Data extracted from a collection
-------------------------

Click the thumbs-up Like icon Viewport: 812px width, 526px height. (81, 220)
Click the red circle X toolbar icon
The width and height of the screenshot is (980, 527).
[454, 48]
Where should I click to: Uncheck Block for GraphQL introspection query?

-------------------------

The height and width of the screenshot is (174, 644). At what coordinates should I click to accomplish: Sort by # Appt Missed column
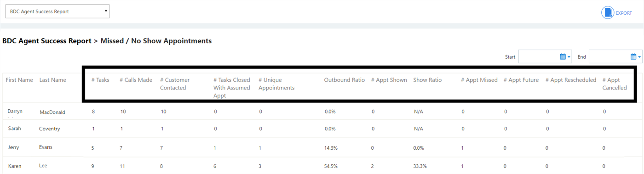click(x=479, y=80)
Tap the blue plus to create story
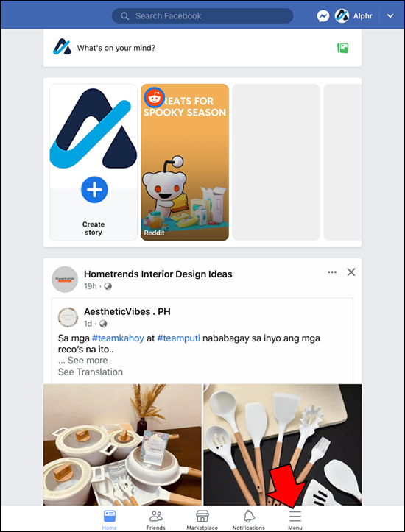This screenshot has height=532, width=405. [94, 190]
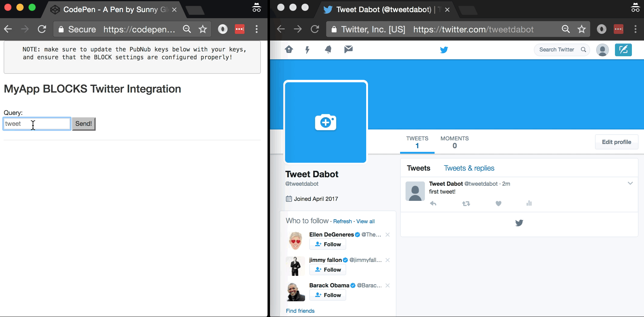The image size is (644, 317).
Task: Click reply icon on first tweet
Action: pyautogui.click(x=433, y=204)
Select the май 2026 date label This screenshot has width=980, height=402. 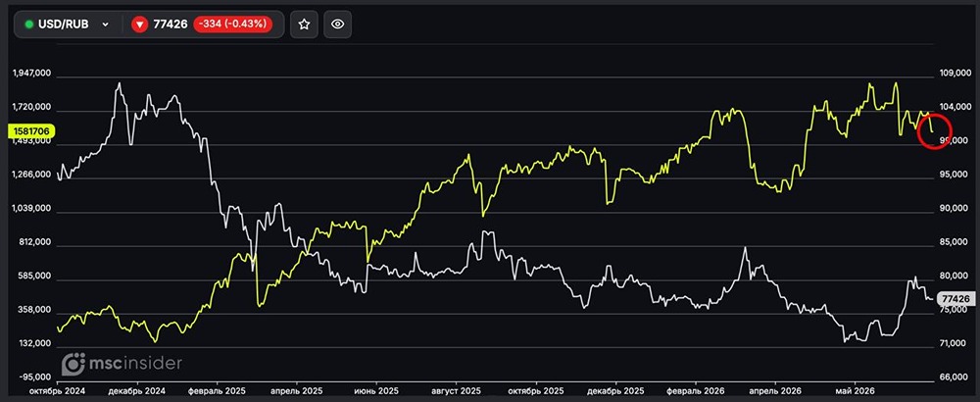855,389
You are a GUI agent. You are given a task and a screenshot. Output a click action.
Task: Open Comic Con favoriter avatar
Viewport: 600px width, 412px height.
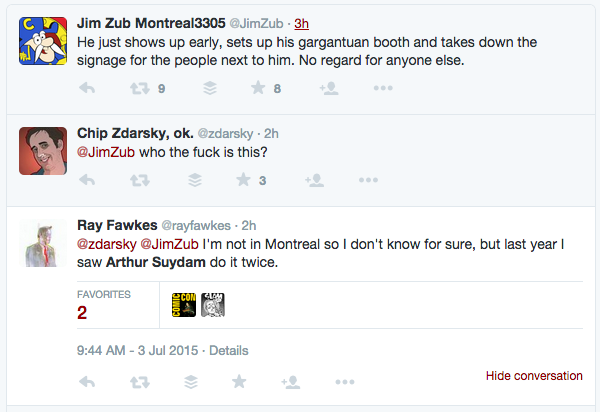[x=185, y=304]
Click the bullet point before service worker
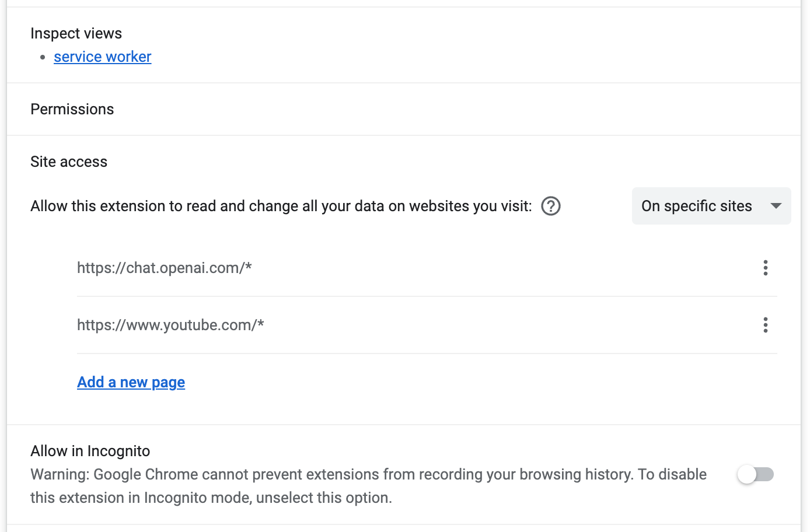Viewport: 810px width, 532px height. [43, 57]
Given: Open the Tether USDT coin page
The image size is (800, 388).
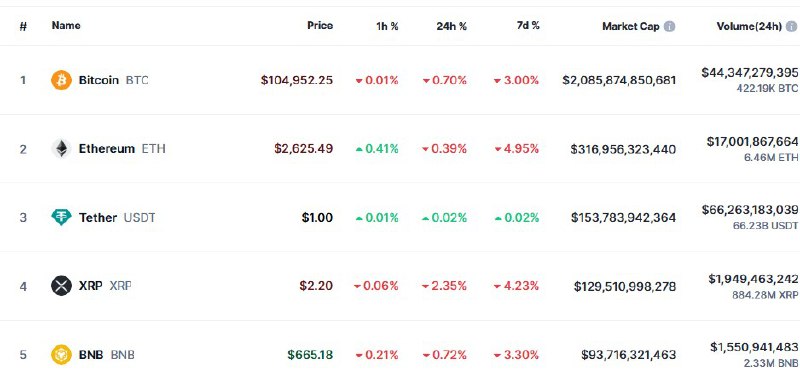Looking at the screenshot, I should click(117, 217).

-------------------------

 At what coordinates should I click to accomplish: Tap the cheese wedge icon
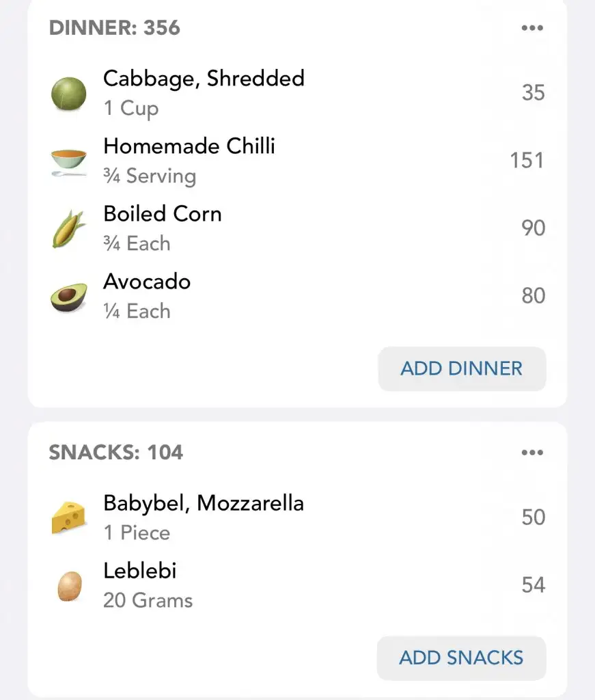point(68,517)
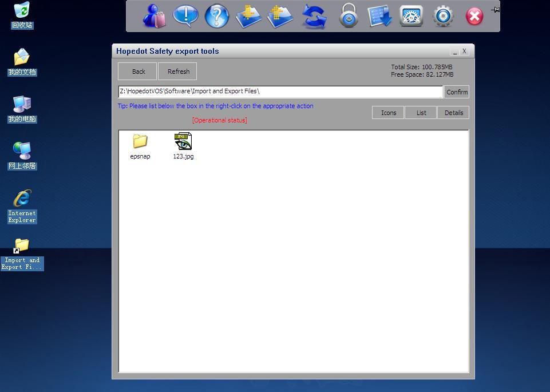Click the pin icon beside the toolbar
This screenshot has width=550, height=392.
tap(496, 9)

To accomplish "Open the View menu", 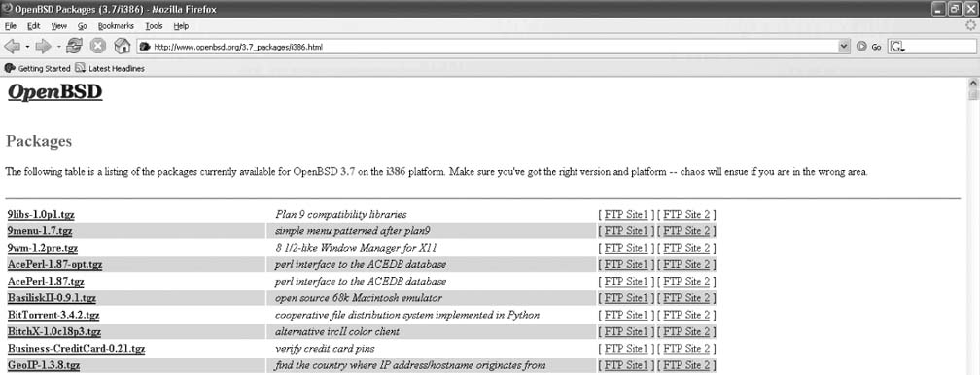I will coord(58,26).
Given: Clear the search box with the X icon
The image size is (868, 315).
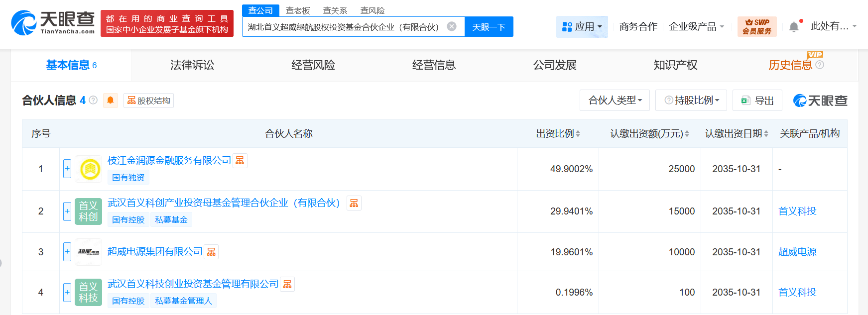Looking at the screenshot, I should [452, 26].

-------------------------

• **Action item**:
Above are the entries. Copy exactly the part that opens with the line containing "Click the thumbs-up" and closes with the line containing "Where should I", and no more.

• **Output below**:
Click the thumbs-up Like icon Viewport: 812px width, 526px height. (81, 220)
Click the red circle X toolbar icon
The width and height of the screenshot is (980, 527).
[454, 48]
Where should I click to: Uncheck Block for GraphQL introspection query?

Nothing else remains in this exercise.